PROBLEM DESCRIPTION → Print each of the following entries again, unchanged and line for line.

DATA PROVIDED →
──────

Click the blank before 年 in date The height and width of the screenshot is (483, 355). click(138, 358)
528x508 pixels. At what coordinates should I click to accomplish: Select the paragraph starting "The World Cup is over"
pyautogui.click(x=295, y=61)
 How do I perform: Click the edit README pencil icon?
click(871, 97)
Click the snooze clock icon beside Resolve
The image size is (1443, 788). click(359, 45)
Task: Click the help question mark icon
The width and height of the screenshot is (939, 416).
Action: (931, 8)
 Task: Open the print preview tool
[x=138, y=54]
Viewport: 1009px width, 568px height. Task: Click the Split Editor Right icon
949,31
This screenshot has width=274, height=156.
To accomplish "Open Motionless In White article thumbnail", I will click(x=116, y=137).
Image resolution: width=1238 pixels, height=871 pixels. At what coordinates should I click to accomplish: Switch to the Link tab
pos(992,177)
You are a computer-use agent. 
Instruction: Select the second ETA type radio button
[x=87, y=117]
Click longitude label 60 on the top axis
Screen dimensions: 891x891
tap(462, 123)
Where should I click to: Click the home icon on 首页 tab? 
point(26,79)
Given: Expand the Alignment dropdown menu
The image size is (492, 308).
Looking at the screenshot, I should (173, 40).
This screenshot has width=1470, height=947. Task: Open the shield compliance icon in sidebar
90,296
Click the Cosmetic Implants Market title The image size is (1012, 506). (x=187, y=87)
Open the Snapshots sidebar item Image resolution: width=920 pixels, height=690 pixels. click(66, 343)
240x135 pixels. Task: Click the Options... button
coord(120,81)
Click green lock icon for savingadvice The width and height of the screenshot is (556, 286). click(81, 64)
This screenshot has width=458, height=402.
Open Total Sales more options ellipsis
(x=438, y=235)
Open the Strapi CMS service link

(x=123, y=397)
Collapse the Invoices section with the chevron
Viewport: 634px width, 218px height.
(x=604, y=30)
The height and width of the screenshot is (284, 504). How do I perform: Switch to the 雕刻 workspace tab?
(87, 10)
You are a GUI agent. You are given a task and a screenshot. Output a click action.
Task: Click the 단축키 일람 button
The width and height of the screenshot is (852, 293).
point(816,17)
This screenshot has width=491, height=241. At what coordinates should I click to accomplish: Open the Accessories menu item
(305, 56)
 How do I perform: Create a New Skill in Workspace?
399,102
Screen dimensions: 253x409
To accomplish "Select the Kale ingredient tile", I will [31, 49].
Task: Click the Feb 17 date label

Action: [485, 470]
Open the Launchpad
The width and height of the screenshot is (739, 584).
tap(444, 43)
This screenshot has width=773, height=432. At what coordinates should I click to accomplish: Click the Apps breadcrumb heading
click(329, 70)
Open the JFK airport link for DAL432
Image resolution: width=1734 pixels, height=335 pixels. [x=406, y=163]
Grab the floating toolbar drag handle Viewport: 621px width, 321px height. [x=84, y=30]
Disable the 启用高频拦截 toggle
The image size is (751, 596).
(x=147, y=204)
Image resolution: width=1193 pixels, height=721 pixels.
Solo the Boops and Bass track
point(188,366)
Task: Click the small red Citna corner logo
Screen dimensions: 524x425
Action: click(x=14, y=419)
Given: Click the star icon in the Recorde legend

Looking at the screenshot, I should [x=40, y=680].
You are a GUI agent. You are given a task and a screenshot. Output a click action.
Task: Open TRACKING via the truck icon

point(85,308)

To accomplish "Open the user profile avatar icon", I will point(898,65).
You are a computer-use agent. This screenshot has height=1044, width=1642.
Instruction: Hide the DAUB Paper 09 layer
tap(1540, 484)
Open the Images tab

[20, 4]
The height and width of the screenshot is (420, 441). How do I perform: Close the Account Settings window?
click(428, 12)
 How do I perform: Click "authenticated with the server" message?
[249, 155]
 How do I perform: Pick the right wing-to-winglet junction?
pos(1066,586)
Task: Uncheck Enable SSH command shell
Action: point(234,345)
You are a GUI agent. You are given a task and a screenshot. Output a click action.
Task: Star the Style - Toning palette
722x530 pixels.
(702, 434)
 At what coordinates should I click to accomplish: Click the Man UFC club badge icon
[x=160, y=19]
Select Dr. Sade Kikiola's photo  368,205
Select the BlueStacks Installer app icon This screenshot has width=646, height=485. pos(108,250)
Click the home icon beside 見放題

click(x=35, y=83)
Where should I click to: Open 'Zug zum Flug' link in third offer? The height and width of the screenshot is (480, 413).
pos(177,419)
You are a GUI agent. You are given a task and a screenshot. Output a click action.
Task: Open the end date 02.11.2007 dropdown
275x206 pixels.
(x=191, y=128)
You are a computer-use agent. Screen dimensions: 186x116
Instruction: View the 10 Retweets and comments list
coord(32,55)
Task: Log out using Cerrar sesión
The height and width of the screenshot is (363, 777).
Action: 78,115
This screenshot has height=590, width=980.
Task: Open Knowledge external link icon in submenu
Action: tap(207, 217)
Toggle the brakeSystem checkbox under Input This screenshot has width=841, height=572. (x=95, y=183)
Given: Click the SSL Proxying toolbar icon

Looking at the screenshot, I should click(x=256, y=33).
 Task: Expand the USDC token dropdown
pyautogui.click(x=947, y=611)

──────

THE SOLUTION →
Click the blank before 年 in date The height and width of the screenshot is (483, 355). click(138, 358)
528x508 pixels. At what coordinates should I click to accomplish: Select the paragraph starting "The World Cup is over"
pyautogui.click(x=295, y=61)
 How do I perform: Click the edit README pencil icon?
click(871, 97)
Click the snooze clock icon beside Resolve
The image size is (1443, 788). click(359, 45)
Task: Click the help question mark icon
The width and height of the screenshot is (939, 416).
Action: (931, 8)
 Task: Open the print preview tool
[x=138, y=54]
Viewport: 1009px width, 568px height. Task: Click the Split Editor Right icon
949,31
This screenshot has width=274, height=156.
To accomplish "Open Motionless In White article thumbnail", I will click(x=116, y=137).
Image resolution: width=1238 pixels, height=871 pixels. At what coordinates should I click to accomplish: Switch to the Link tab
pos(992,177)
You are a computer-use agent. 
Instruction: Select the second ETA type radio button
[x=87, y=117]
Click longitude label 60 on the top axis
Screen dimensions: 891x891
tap(462, 123)
Where should I click to: Click the home icon on 首页 tab? 
point(26,79)
Given: Expand the Alignment dropdown menu
The image size is (492, 308).
Looking at the screenshot, I should (173, 40).
This screenshot has width=1470, height=947. Task: Open the shield compliance icon in sidebar
90,296
Click the Cosmetic Implants Market title The image size is (1012, 506). (x=187, y=87)
Open the Snapshots sidebar item Image resolution: width=920 pixels, height=690 pixels. click(66, 343)
240x135 pixels. Task: Click the Options... button
coord(120,81)
Click green lock icon for savingadvice The width and height of the screenshot is (556, 286). click(81, 64)
This screenshot has width=458, height=402.
Open Total Sales more options ellipsis
(x=438, y=235)
Open the Strapi CMS service link

(x=123, y=397)
Collapse the Invoices section with the chevron
Viewport: 634px width, 218px height.
(x=604, y=30)
The height and width of the screenshot is (284, 504). How do I perform: Switch to the 雕刻 workspace tab?
(87, 10)
You are a GUI agent. You are given a task and a screenshot. Output a click action.
Task: Click the 단축키 일람 button
The width and height of the screenshot is (852, 293).
point(816,17)
This screenshot has width=491, height=241. At what coordinates should I click to accomplish: Open the Accessories menu item
(305, 56)
 How do I perform: Create a New Skill in Workspace?
399,102
Screen dimensions: 253x409
To accomplish "Select the Kale ingredient tile", I will [31, 49].
Task: Click the Feb 17 date label

Action: [485, 470]
Open the Launchpad
The width and height of the screenshot is (739, 584).
tap(444, 43)
This screenshot has width=773, height=432. At what coordinates should I click to accomplish: Click the Apps breadcrumb heading
click(329, 70)
Open the JFK airport link for DAL432
Image resolution: width=1734 pixels, height=335 pixels. [x=406, y=163]
Grab the floating toolbar drag handle Viewport: 621px width, 321px height. [x=84, y=30]
Disable the 启用高频拦截 toggle
The image size is (751, 596).
(x=147, y=204)
Image resolution: width=1193 pixels, height=721 pixels.
Solo the Boops and Bass track
point(188,366)
Task: Click the small red Citna corner logo
Screen dimensions: 524x425
Action: click(x=14, y=419)
Given: Click the star icon in the Recorde legend

Looking at the screenshot, I should [x=40, y=680].
You are a GUI agent. You are given a task and a screenshot. Output a click action.
Task: Open TRACKING via the truck icon

point(85,308)

To accomplish "Open the user profile avatar icon", I will point(898,65).
You are a computer-use agent. This screenshot has height=1044, width=1642.
Instruction: Hide the DAUB Paper 09 layer
tap(1540, 484)
Open the Images tab

[20, 4]
The height and width of the screenshot is (420, 441). How do I perform: Close the Account Settings window?
click(428, 12)
 How do I perform: Click "authenticated with the server" message?
[249, 155]
 How do I perform: Pick the right wing-to-winglet junction?
pos(1066,586)
Task: Uncheck Enable SSH command shell
Action: point(234,345)
You are a GUI agent. You are given a task and a screenshot. Output a click action.
Task: Star the Style - Toning palette
722x530 pixels.
(702, 434)
 At what coordinates should I click to accomplish: Click the Man UFC club badge icon
[x=160, y=19]
Select Dr. Sade Kikiola's photo  368,205
Select the BlueStacks Installer app icon This screenshot has width=646, height=485. pos(108,250)
Click the home icon beside 見放題

click(x=35, y=83)
Where should I click to: Open 'Zug zum Flug' link in third offer? The height and width of the screenshot is (480, 413).
pos(177,419)
You are a GUI agent. You are given a task and a screenshot. Output a click action.
Task: Open the end date 02.11.2007 dropdown
275x206 pixels.
(x=191, y=128)
You are a computer-use agent. Screen dimensions: 186x116
Instruction: View the 10 Retweets and comments list
coord(32,55)
Task: Log out using Cerrar sesión
The height and width of the screenshot is (363, 777).
Action: 78,115
This screenshot has height=590, width=980.
Task: Open Knowledge external link icon in submenu
Action: tap(207, 217)
Toggle the brakeSystem checkbox under Input This screenshot has width=841, height=572. (x=95, y=183)
Given: Click the SSL Proxying toolbar icon

Looking at the screenshot, I should click(x=256, y=33).
 Task: Expand the USDC token dropdown
pyautogui.click(x=947, y=611)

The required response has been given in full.